JPMorgan Shares Dropped as Banking Giant Posted Underwhelming Growth in Q3
October 14, 2021
JPMorgan Chase (JPM) yesterday posted a neutral-to-good quarter and outlook propelled by some optimism for the economy and the financials sector as a whole. These results included a $2.1 billion net credit reserve release.
Revenue of $30.4 billion was up $500 million or 2% YoY (not bad, but could be better). Net interest income was up 1% with balance sheet growth and higher rates primarily offset by mix and lower CIB Markets NII. Meanwhile, net interest revenue was up 3% driven by solid fee generation across investment banking and asset management divisions largely offset by net securities losses in corporate versus gains in the prior year and lower revenue in home lending.
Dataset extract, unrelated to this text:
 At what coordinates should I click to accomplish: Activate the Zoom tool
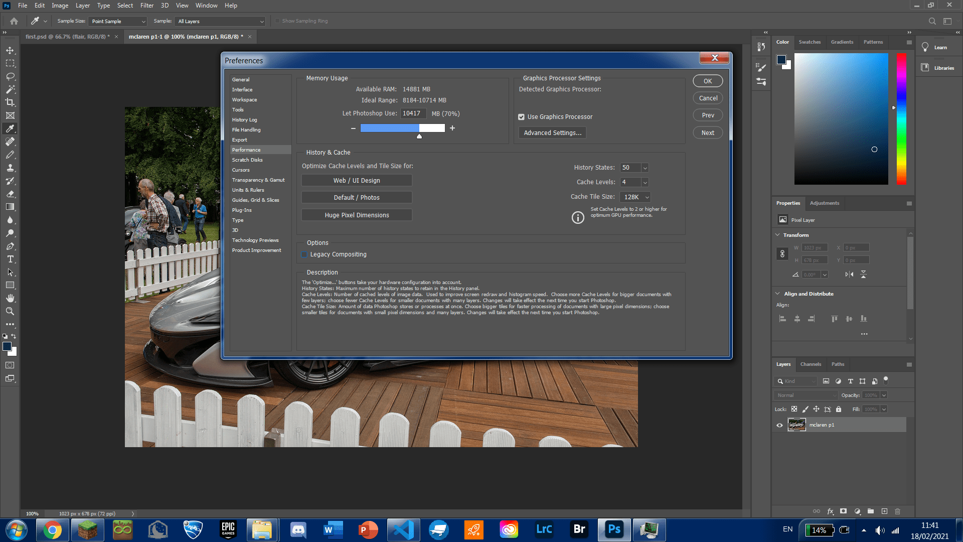tap(10, 311)
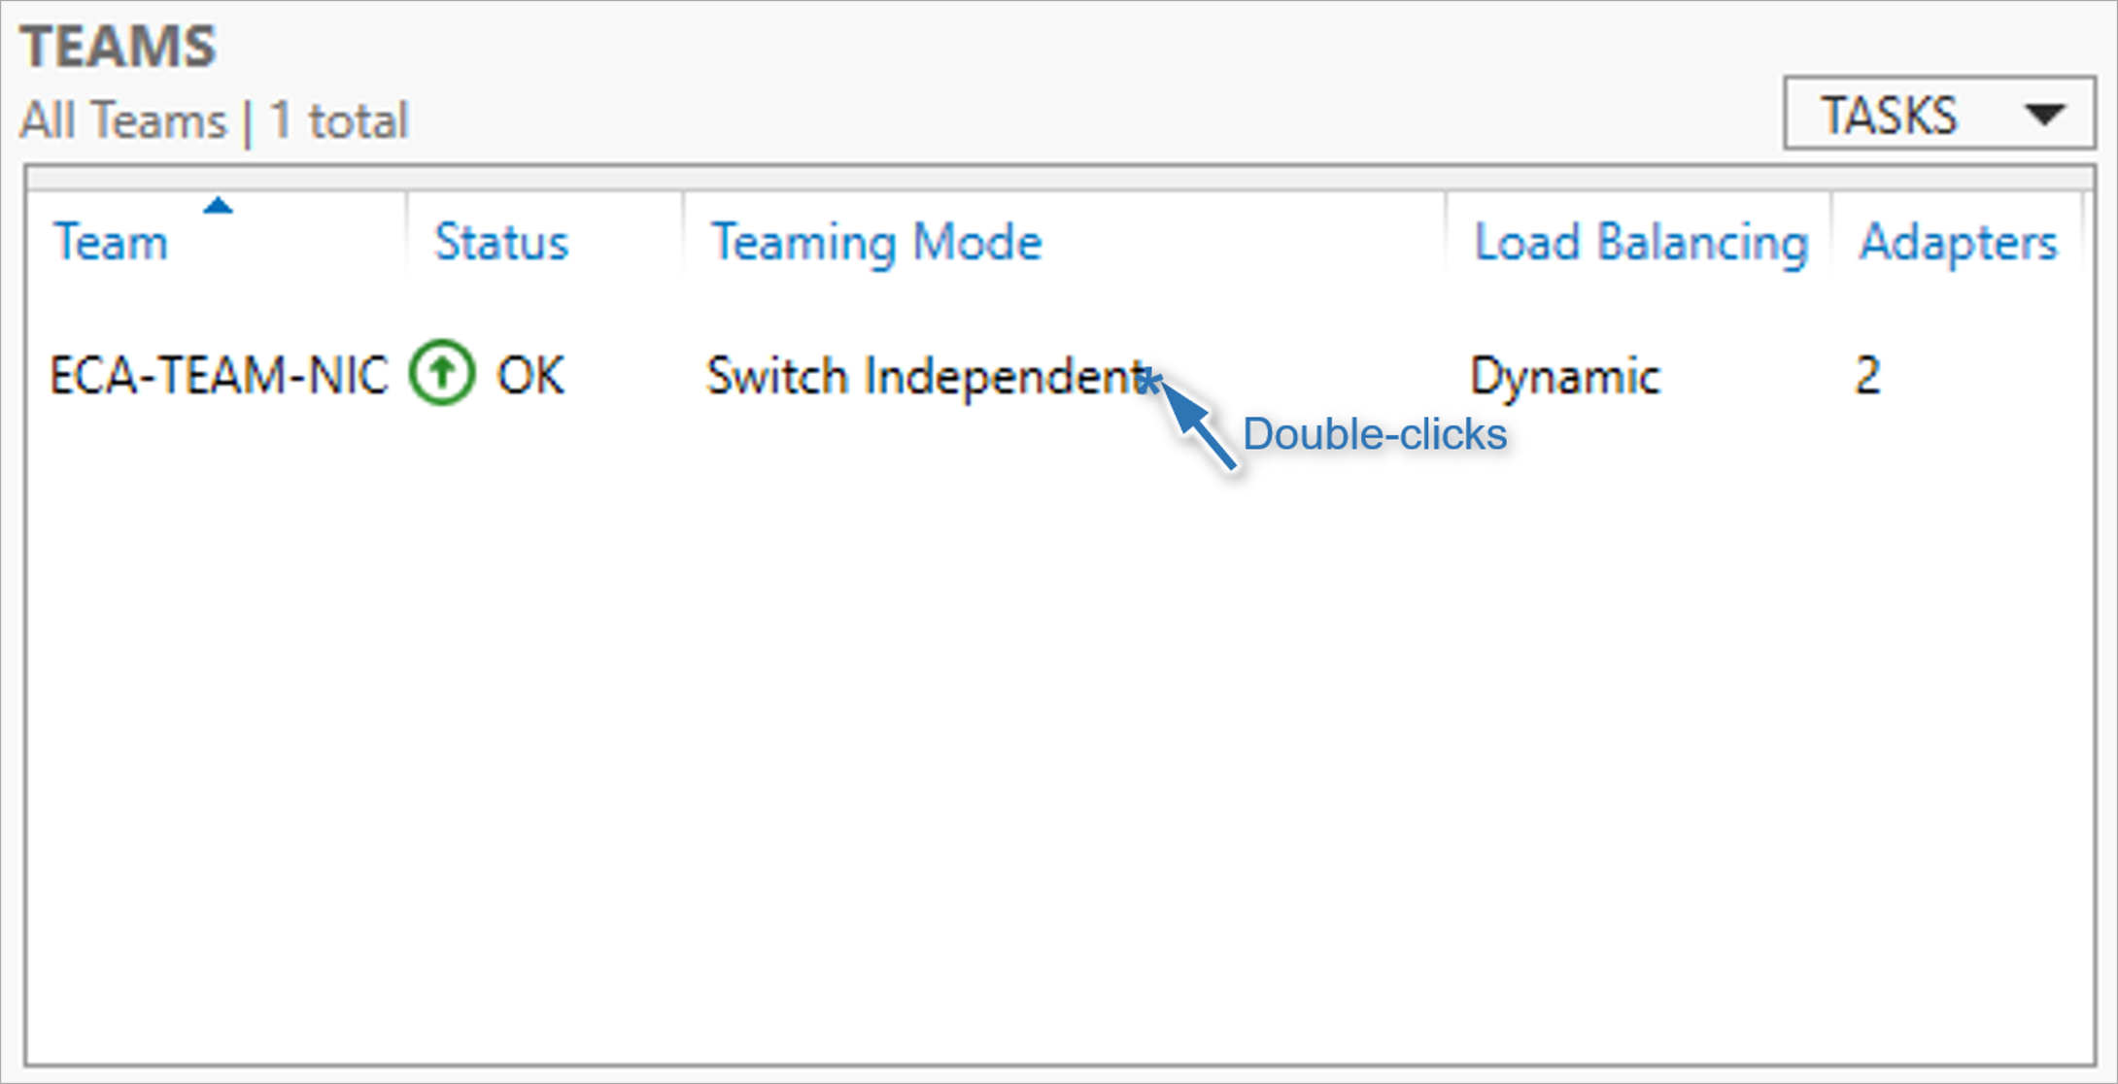
Task: Click divider between Load Balancing and Adapters
Action: [1831, 238]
Q3 net interest income of $13.2 billion only marginally exceeded the consensus estimate of $13.1 billion, while having increased just 1% YoY, driven by balance sheet growth and slightly higher loan rates.
Investment banking and trading came in better than expected, while card operation fees came in weaker, hurt by promotional expenses. The good news is that the card operations’ net interest income was up 9% QoQ.
JPMorgan Chase Financial Company LLC, part of JPMorgan Chase, said it is going to redeem all of its outstanding callable fixed-rate notes due April 26, 2028 at a price equal to the principal amount being redeemed plus any accrued and unpaid interest.
JPMorgan Chase decided to stick to its previous July 2021 net interest income guidance at ~$52.5 billion, but its market situation dependence was emphasized once again. JPM sees year-adjusted expense to the tune of $71 billion, also market dependent and unchanged from prior guidance.
Shares of JPM yesterday dropped 2.64% on series of analysts’ downgrades but moved higher 0.36% in today’s premarket. Such a muted first reaction casts a shadow over the iffy outcome of these quarterly earnings releases.